<<<<

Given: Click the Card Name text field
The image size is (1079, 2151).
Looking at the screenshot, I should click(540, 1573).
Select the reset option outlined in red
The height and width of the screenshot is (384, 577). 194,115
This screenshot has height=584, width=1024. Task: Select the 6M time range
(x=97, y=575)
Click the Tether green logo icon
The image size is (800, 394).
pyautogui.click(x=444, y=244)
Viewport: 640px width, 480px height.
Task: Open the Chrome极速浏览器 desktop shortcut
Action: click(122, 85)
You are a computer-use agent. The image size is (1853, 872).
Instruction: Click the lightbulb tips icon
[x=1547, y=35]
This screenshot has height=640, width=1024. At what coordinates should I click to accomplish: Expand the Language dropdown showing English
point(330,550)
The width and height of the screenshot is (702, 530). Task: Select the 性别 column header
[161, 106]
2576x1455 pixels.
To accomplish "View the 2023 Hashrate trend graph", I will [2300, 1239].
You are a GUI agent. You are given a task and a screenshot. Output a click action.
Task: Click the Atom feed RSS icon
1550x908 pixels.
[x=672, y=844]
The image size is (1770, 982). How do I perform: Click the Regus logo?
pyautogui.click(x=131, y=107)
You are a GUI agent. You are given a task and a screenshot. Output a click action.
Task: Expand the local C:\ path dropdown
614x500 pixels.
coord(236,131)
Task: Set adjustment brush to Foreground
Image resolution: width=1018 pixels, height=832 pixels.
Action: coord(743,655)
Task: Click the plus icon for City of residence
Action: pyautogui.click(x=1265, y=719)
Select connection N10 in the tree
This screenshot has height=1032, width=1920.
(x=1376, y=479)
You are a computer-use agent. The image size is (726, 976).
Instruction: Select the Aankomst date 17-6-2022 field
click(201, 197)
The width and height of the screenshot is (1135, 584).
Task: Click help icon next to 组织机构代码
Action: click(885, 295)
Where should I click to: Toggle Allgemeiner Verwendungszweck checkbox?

>>>>

Copy out every line of the records that contains the word "Select", matching case exactly.

Select the reset option outlined in red
This screenshot has height=584, width=1024. Task: Select the 6M time range
The width and height of the screenshot is (702, 530). Task: Select the 性别 column header
Select connection N10 in the tree
Instruction: Select the Aankomst date 17-6-2022 field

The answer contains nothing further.